[Opening THE DATA section]
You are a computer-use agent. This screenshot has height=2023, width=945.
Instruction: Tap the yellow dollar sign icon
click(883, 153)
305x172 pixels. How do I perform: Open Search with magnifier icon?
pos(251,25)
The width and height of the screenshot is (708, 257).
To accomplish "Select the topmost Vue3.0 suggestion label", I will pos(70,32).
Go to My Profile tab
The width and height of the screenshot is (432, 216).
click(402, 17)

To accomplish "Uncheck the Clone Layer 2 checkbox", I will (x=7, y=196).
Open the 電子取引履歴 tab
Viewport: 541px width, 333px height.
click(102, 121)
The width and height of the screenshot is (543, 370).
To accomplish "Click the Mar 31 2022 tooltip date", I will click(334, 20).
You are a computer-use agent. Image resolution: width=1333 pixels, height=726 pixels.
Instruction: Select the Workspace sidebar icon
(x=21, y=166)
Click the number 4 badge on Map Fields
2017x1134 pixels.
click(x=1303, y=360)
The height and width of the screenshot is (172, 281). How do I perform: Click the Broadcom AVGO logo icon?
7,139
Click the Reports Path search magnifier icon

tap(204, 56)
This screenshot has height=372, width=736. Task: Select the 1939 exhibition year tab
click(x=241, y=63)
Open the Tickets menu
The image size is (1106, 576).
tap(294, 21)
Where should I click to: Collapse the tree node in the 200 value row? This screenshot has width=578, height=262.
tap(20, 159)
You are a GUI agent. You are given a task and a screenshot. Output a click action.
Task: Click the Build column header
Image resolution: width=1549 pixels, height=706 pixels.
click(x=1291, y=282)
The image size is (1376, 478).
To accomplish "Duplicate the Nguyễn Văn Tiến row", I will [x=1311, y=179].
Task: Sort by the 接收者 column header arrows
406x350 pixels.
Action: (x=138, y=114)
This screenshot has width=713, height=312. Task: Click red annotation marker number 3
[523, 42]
[Closing THE DATA section]
INSTRUCTIONS FOR THE TASK: Your reply should consist of all the records, restated exactly.

WORKED SOLUTION:
You are a computer-use agent. This screenshot has height=2023, width=945.
Instruction: Tap the yellow dollar sign icon
click(883, 153)
305x172 pixels. How do I perform: Open Search with magnifier icon?
pos(251,25)
The width and height of the screenshot is (708, 257).
To accomplish "Select the topmost Vue3.0 suggestion label", I will pos(70,32).
Go to My Profile tab
The width and height of the screenshot is (432, 216).
click(402, 17)

To accomplish "Uncheck the Clone Layer 2 checkbox", I will (x=7, y=196).
Open the 電子取引履歴 tab
Viewport: 541px width, 333px height.
click(102, 121)
The width and height of the screenshot is (543, 370).
To accomplish "Click the Mar 31 2022 tooltip date", I will click(334, 20).
You are a computer-use agent. Image resolution: width=1333 pixels, height=726 pixels.
Instruction: Select the Workspace sidebar icon
(x=21, y=166)
Click the number 4 badge on Map Fields
2017x1134 pixels.
click(x=1303, y=360)
The height and width of the screenshot is (172, 281). How do I perform: Click the Broadcom AVGO logo icon?
7,139
Click the Reports Path search magnifier icon

tap(204, 56)
This screenshot has height=372, width=736. Task: Select the 1939 exhibition year tab
click(x=241, y=63)
Open the Tickets menu
The image size is (1106, 576).
tap(294, 21)
Where should I click to: Collapse the tree node in the 200 value row? This screenshot has width=578, height=262.
tap(20, 159)
You are a GUI agent. You are given a task and a screenshot. Output a click action.
Task: Click the Build column header
Image resolution: width=1549 pixels, height=706 pixels.
click(x=1291, y=282)
The image size is (1376, 478).
To accomplish "Duplicate the Nguyễn Văn Tiến row", I will [x=1311, y=179].
Task: Sort by the 接收者 column header arrows
406x350 pixels.
Action: (x=138, y=114)
This screenshot has width=713, height=312. Task: Click red annotation marker number 3
[523, 42]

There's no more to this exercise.